In step 402, for at least a subset of the words in the vocabulary, a follower list is identified. As described above, the follower list may include one or more other words that may succeed the word in a speech word sequence. A vocabulary word may have a follower list with only one word, a few words, a large number of words, or even no words at all. The follower list for a word will depend on the particular training process used and the training text selected. Similarly, each word in the follower list may have an associated probability, which may be implemented as a weighting factor, representing a likelihood that word will be succeeded by that follower word.
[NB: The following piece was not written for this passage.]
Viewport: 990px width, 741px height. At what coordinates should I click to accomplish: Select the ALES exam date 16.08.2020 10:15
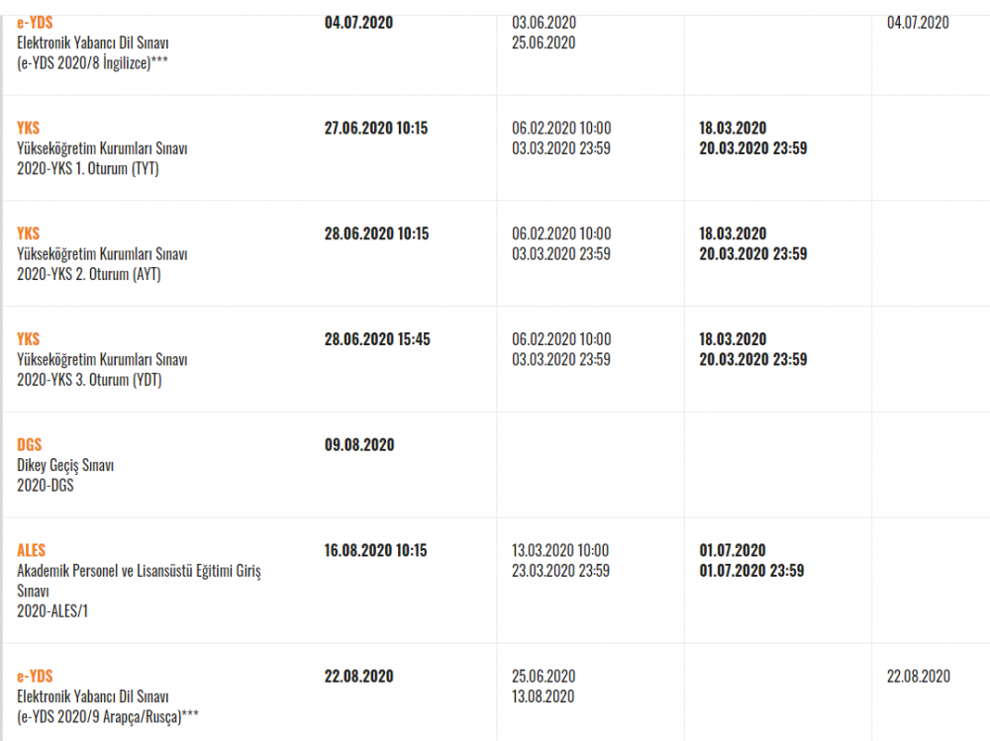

In step 403, the words in the vocabulary are assigned to different word classes based on relevant characteristics of the words. The defining of word classes and assignment of the words into their respective classes may be based on the likelihood that the words in a class will be found in the same follower lists for other words in the vocabulary. To illustrate, using the above-discussed example, the weekday words (“Monday”, “Tuesday”, “Wednesday”, “Thursday”, “Friday”) may be placed in the same word class based on a determination, or a predetermined assumption, that they will likely be in the same follower lists for other words in the vocabulary (e.g., “every”, “next”, “this”). It is also possible for a word to be a member of multiple classes. Thus, although clustering was discussed as a conventional method, the assignment of word classes in step 403 does not cluster words for the purpose of sharing a follower list between the words. The significance of this distinction is discussed in detail below.
After assigning the words into different word classes, an alternative technique is available for identifying a unique word in the vocabulary. Rather than using a single word identifier, as described above, a word may be referenced by a combination of a first index corresponding to the word class, and a second index corresponding to the word within the class. Thus, assigning words into word classes in step 403 may effectively create a hierarchical word index. Additionally, since it is permissible for a word to be a member of more than one class, there may be multiple class index/word index combinations that are associated with the same word in the speech recognizer's dictionary. There is no inconsistency caused by assigning words to multiple classes, as long as each combination of a class index and a word index within that class may be resolved into a single unique word in the dictionary.
Additional advantages may be realized if the words are assigned into a maximum of 256 word classes, and if each word class contains a maximum of 256 words. If the word classes are so assigned, then 8-bit storage locations may be used to store the class indexes and the word indexes corresponding to the words within each class.
Many various implementations are available for defining the word classes and assigning words from the vocabulary into different classes. Syntactic classes, for example, group words into classes based on a predetermined syntax for the language being modeled. For instance, part of speech (POS) syntactic classes may assign words into classes such as Nouns, Verbs, Adverbs, etc. Alternatively, class modeling based on semantic word classifications may be used when assigning words into word classes. For example, in certain speech recognition contexts, words that express similar or related ideas (e.g., times, foods, people, locations, animals, etc.) may be assigned to the same class. Thus, in these examples, the assignment of word classes is based on predetermined class criteria (e.g., POS or content).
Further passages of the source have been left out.